A vigil was scheduled for Monday afternoon by elected officials to honor the victims attacked by a Brooklyn man along the A subway line Friday and Saturday.
Elected officials representing different parts of the city and state planned a vigil for 3 p.m. Monday outside the 207th Street station in upper Manhattan.
Earlier in the day, the man charged with stabbing the four victims, two fatally, was ordered held without bail. Rigoberto Lopez was arraigned on murder and attempted murder charges. A court complaint said he confessed to the attacks.
A message seeking comment was left for Lopez’ attorney.
One victim was discovered dead on a subway train in Queens late Friday with several stab wounds to his neck and torso, police said. Two hours later, a 44-year-old woman, Claudine Roberts, was found stabbed to death in a subway car in upper Manhattan.
Her father, Winston Roberts, told the New York Post that she struggled with mental illness since her teens. She had had been living in a shelter after recently getting out of a hospital, but she stopped by his home just Wednesday, he said.
“I loved my daughter,” he said. “I tried to do the best for her.”
Lopez also is charged in two other attacks in upper Manhattan subway stations late Friday and early Saturday. The victims, both men, survived.
Authorities believe all four victims were homeless.
Police leaders said they would deploy an additional 500 officers into the subway system to guard against future assaults.

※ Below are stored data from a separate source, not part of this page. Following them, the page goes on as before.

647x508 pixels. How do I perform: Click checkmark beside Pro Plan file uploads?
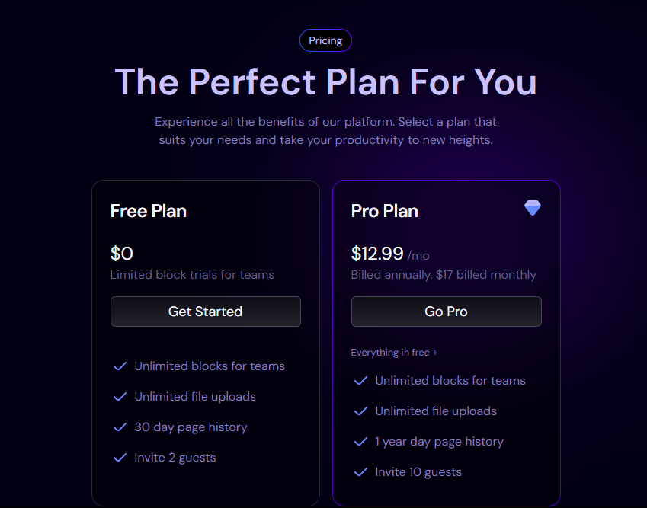click(360, 411)
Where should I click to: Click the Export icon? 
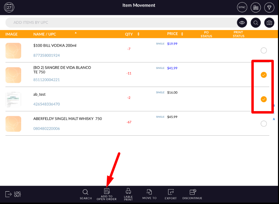click(170, 194)
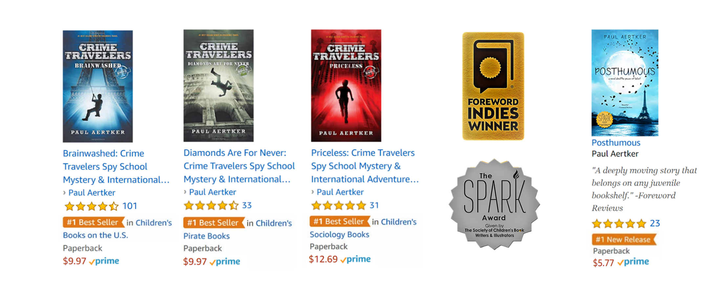Viewport: 726px width, 290px height.
Task: Click the Foreword Indies Winner gold badge
Action: 493,86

Transit officials say it's "an important first step" while asking for another 1,000 officers.
“We request teams of uniformed officers be assigned to every station and that officers ride the system throughout the day and during the overnight to ensure the safety of our customers and colleagues,” Metropolitan Transportation Authority CEO Patrick Foye and New York City Transit interim president Sarah Feinberg said in a letter to Shea and Mayor Bill de Blasio on Sunday.

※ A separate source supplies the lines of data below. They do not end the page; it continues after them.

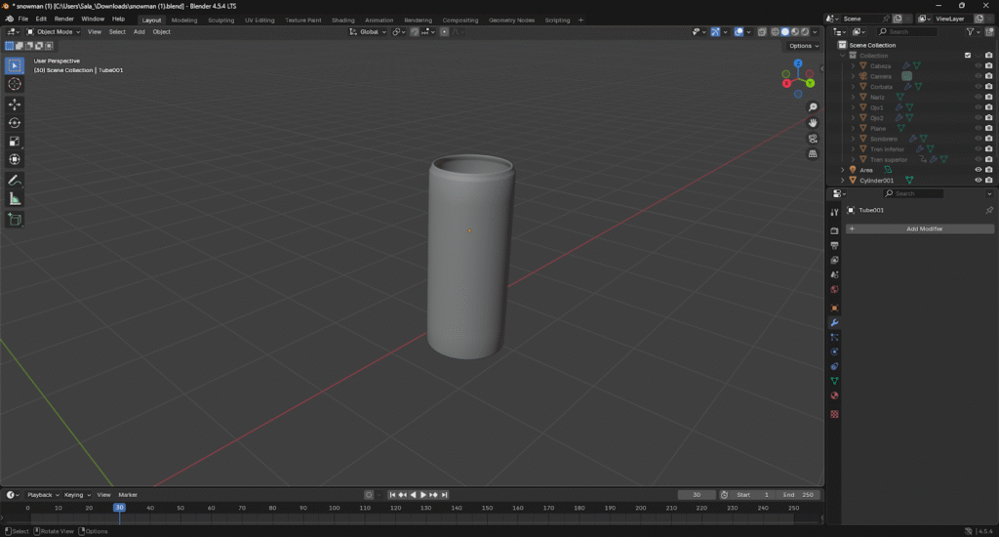The height and width of the screenshot is (537, 999).
Task: Pick the Annotate pencil tool
Action: point(15,181)
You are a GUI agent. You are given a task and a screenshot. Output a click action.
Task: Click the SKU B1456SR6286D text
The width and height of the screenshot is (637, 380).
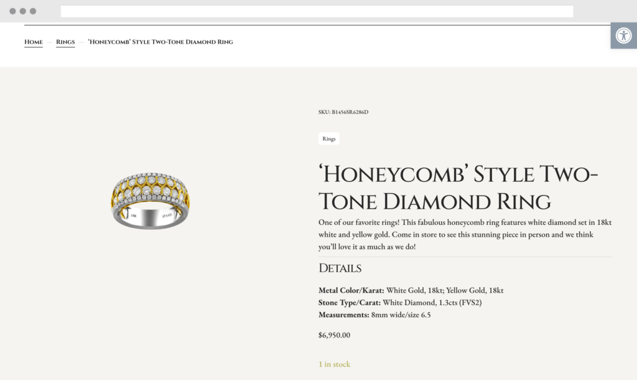[343, 112]
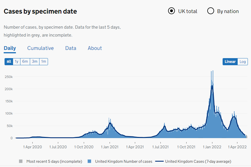Go to the About tab

coord(95,48)

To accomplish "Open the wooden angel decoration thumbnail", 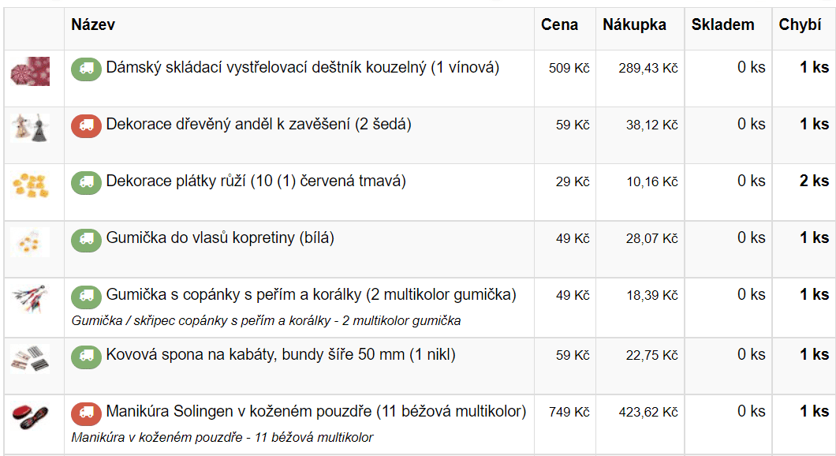I will 31,128.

Ridership remains down across subways and buses, at least 50 percent or more for both. Despite the drops, MTA and police officials confirm a more than 25 percent increase in felony assaults.
"We have also urgently asked for additional mental health resources - including for the 311 service to be expanded to the transit system - and we continue that call today. We know there is more the city can do to get help for those who need it most - these requests must be addressed, and quickly," Feinberg and Foye said.

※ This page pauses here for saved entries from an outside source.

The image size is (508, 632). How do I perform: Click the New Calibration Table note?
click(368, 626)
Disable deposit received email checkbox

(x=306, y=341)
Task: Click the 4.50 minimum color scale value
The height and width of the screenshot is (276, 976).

The Coalition for the Homeless released a statement Saturday declaring a failure to house the homeless during the pandemic "a matter of life and death."
"Mayor de Blasio and Governor Cuomo need to respond not with more stigmatization and callousness toward people without homes, or heavy-handed police removals, but with real and immediate access to housing for unsheltered New Yorkers," Giselle Routhier, policy director for the coalition, said.
VOCAL-NY similarly called for immediate action from the state and city's top elected officials.
"[Cuomo and de Blasio] have continued to address the crisis with punitive, criminalizing actions like the overnight closure of subways and the removal of benches from train stations. Instead, they could be dedicating funding for desperately needed supportive housing units," the group said Saturday.